▶ **Extract to read**:
= Beginning of Section =

I do it. I think TMIT does it as well, or at least his post introduced the idea to me a few years ago. I don't think most deity players do.
Also you don't cancel the GPT after 10 turns. You trade your max GPT + (solo) resource for other resource. Then you pillage your copy of the resource, so you don't even have to make a big investment up front.
I don't consider it cheating either. All GPT for resource trades are cheating in the sense that the AI is almost always overpaying, because it has no way of evaluating how much a new resource is worth. Health = the same as happy = the same as double happy or double health = the same whether it's below its happy cap or 20 above it. The subsidy mechanism works only because the "available GPT" is finicky, pseudo-random BS. It seems silly waiting for the AI to randomly have a decent amount of GPT to trade. Optimizing involves staring at the resource tab literally every turn. There's far more game changing "abusive" things that we do every game that we don't think twice about because we've been doing them for years. Subsidizing utilizes the tools the game makes available to you. It's not so much a bug/exploit as it is being really sneaky. The AI already gives bad GPT for resource trades. The pillage button exists in the game. Surely the developers must have wanted us to do this
Some people have argued that the fist icon in BUG ruins the game because it makes DOWs predictable. Of course it does. But again "WHEOOHRN" is in the game. For some reason. I have to assume the game designers considered the possibility we'd figure out what that means.... and having to check it every turn is burdensome, so we get fists in the bottom right corner instead.

= End of Section =

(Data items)
= Beginning of Section =

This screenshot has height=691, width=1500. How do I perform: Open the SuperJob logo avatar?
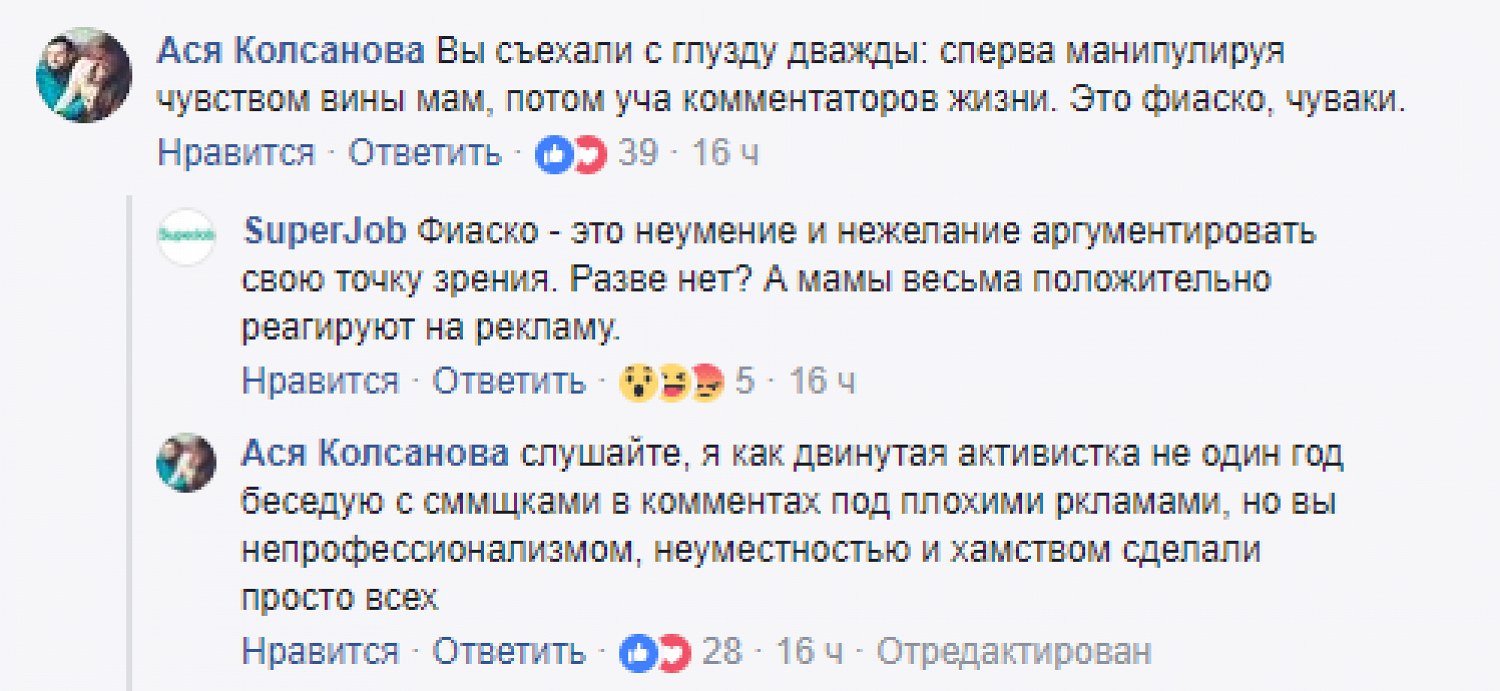coord(186,238)
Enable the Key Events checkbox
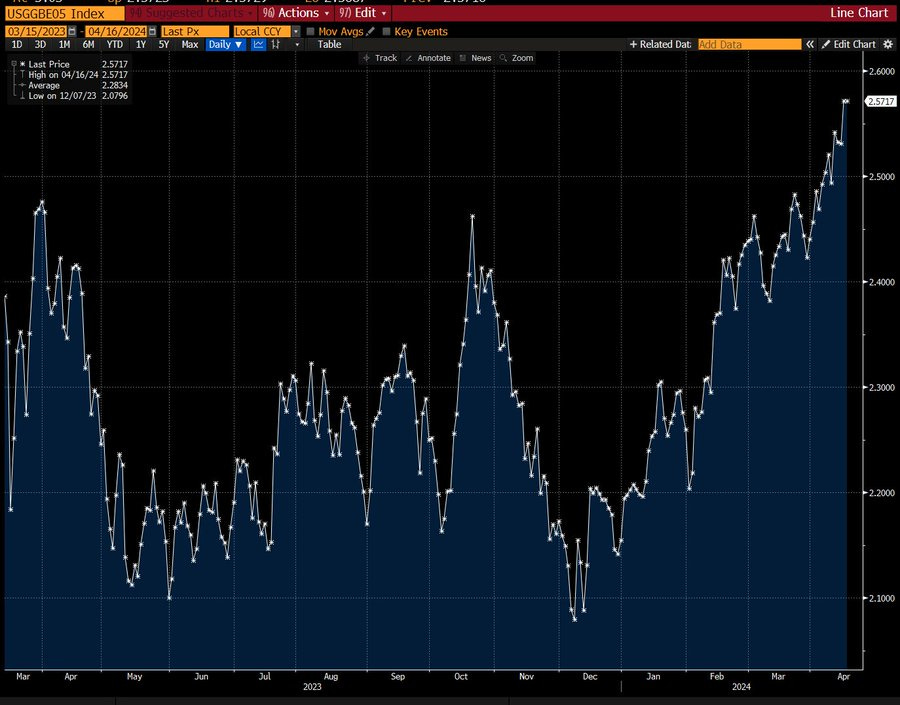900x705 pixels. click(x=386, y=32)
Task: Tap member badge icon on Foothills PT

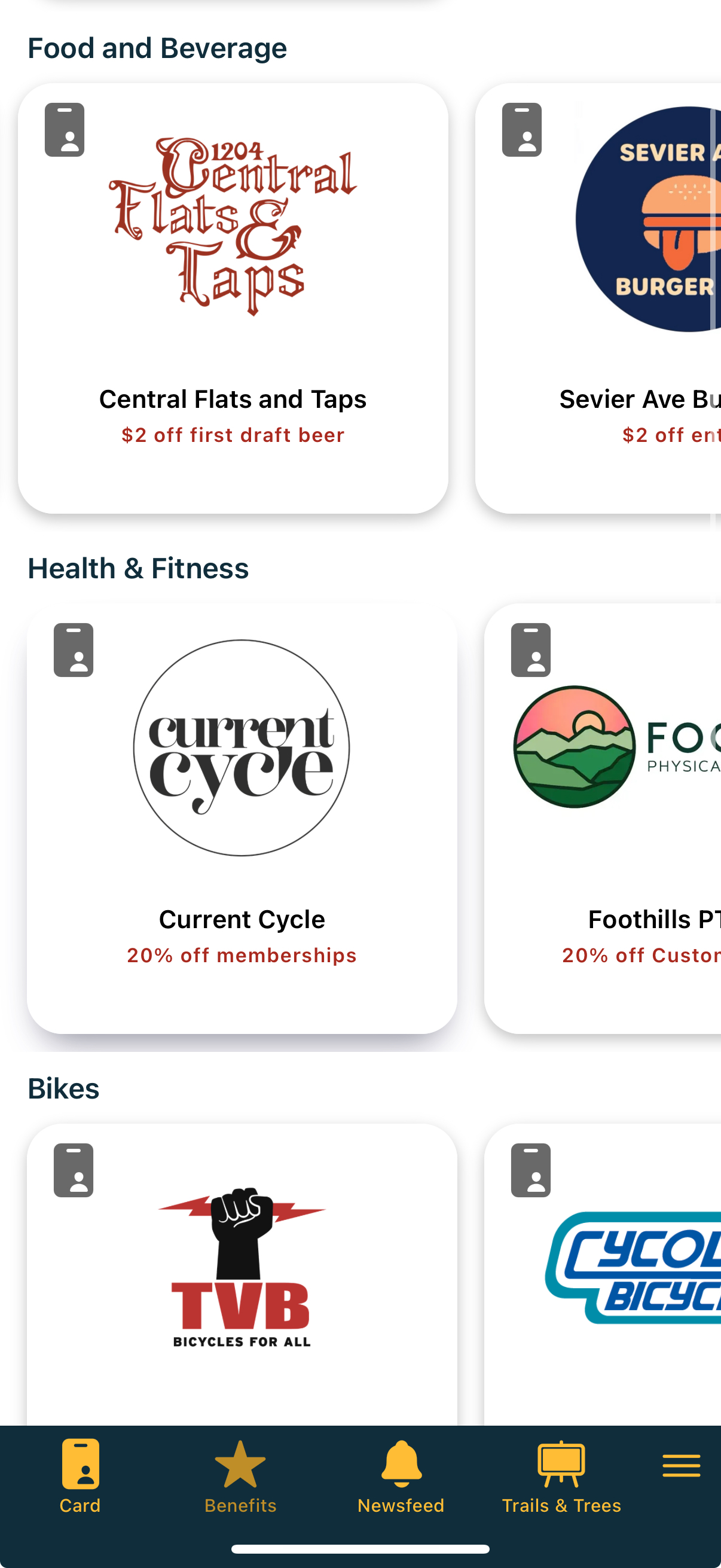Action: click(530, 649)
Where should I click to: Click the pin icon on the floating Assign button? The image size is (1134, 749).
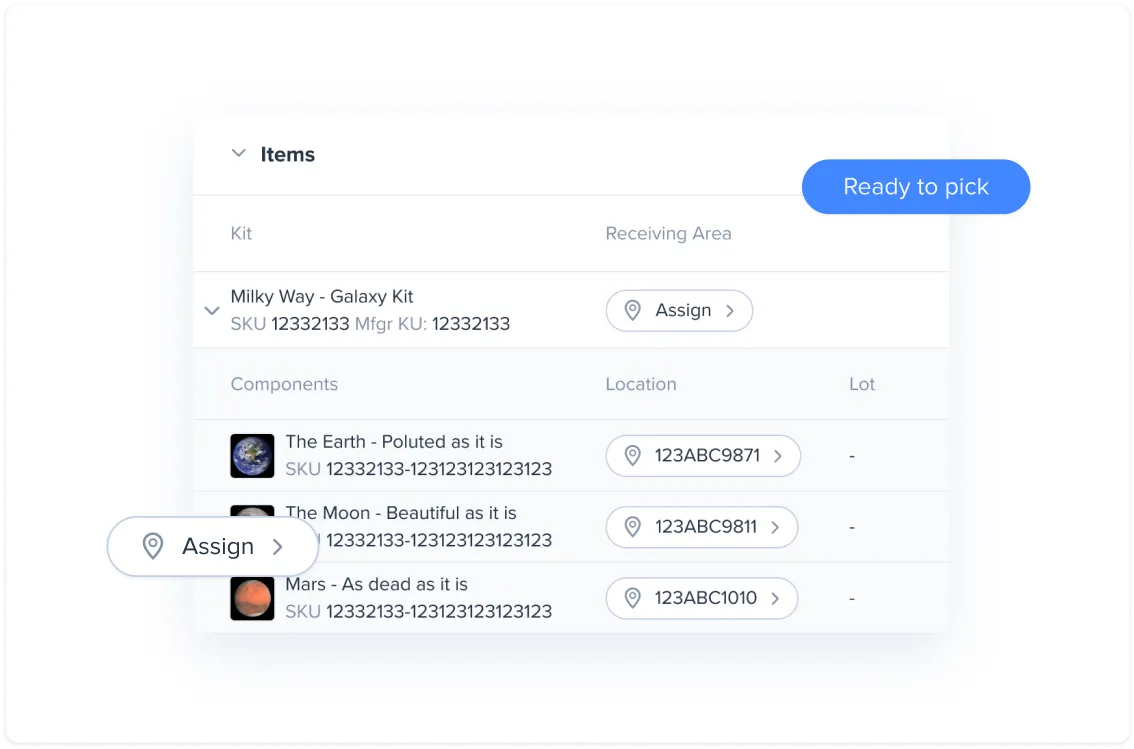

= End of Section =

▶ **Task list**:
1. List the four things that the post about trading resources with the AI says the AI values equally.
2. Continue the post about trading resources with the AI, starting after its final sentence.

▶ **Expected outputs**:
1. Health, happy, double happy, double health

2.
It's also important to note out that it is much more useful on some game modes than others -- and I think it helps balance them, which is why I don't see anything wrong with it. You need a lot of resources, and the AI needs to have a lot of cities. On pangaea (what I usually play) this trick is pretty useless, as you don't have that many resources, and the AI doesn't have a lot of cities. But imagine a larger continents game, where you fight a brutal war against two psychos for the early and mid part of the game. You manage to get to a lot of cities, but you're hopelessly behind. I think it's perfectly fair to trade your resources for a lot of GPT to catch up -- and it's perfectly realistic.
It can also be used to push a runaway AI into financial trouble. Again when you get discover another continent you might see four civs evenly balanced, or one civ 3x the rest running away with the game. With subsidies you can extract say 200 GPT from that AI, which significantly slows down even a deity AI. This may seem very lame, but from the perspective of balance I like it. After all you had no input as to what the AI land ratios would be like on the other continent. If they're all equal you will have an easier game, and coincidentally subsidies won't be as important, but against a runaway now you have a tool to bring him more in line.